What’s the one thing every man wants but is afraid to admit he needs? Guess what? It’s not women, money or sex. Most men aren’t afraid to admit they need those things. The answer is: Every man desires to have an honest and authentic relationship and brotherhood with other men. In other words, we all want a foxhole friend, an “I-got-your-back-brother,” or a “ride-or-die-dude” we can depend on in our greatest hour of need – a “go-to-guy,” who will respect us even when we’re at our worst or weakest.

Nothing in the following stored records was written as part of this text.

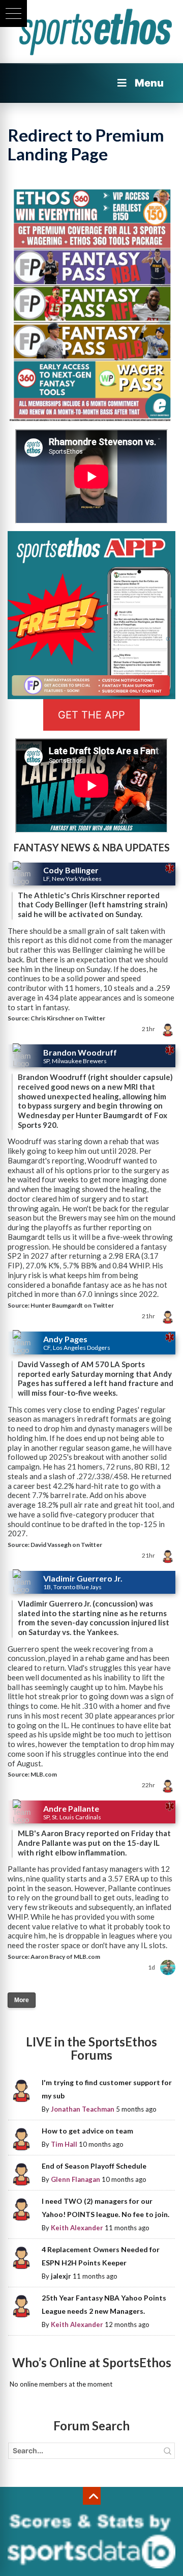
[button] (13, 13)
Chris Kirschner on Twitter (67, 1018)
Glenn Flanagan (75, 2179)
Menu (149, 83)
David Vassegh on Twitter (66, 1544)
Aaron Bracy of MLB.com (65, 1956)
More (21, 2000)
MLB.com (43, 1774)
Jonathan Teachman (82, 2109)
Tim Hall (64, 2144)
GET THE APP (91, 715)
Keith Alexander (77, 2228)
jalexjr (61, 2276)
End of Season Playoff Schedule (94, 2166)
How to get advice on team (87, 2130)
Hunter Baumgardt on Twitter (72, 1305)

However, many of us lack the relational maturity required to be in a healthy and authentic relationship with other men. If we want to determine whether or not we are mature men, all we need to do is revisit a painful wound in our past and examine ourselves in the light of four questions. Personally, my wound was the sexual abuse I suffered as a child for three years. So here are the four ways to measure your maturity.
1. Are you able to talk about IT (the wound)?
For more than 18 years, I didn’t talk about my abuse, and that secret eventually destroyed my 16-year marriage. It’s one of my biggest regrets. The truth was, I was HIDING from IT, because of shame, guilt, and fear.
2. When you talk about IT, do you get emotional?
When I was finally able to talk about my abuse with others, I noticed that my voice would change, sometimes tears would fall, and it would make me angry. But emotionally communicating about it is a good thing, because it means you’re no longer hiding from it; you’re just still HURTING from IT.
3. Are you able to help others through IT?
There was a point when the heavy emotions subsided, and I was able to turn my attention outwardly, helping others, instead of inwardly, focusing on my own pain. I had finally reached a place where I was HEALING from IT.
4. Can you find the blessing in IT?
One of the biggest myths in life is that time heals all wounds. The truth of the matter is, sharing and helping others through their pain heals all wounds. When I was able to help others heal from their abuse, by openly sharing mine, I could see the purpose and plan God had for my pain. This is when you can honestly say you’re HEALTHY living with it.
So how relationally mature are you? Are you hiding from the pain of your past? Are you still hurting when you talk about it? Are you able to help others heal who are going through a similar struggle? Or can you honestly see God bringing good out of your pain?
It’s one thing to say we’re men, but when it comes to our secrets, struggles, and scars, we must be mature enough to share them with other men.
Huddle up with your kids and ask, “What is one experience you had that’s hard to talk about?”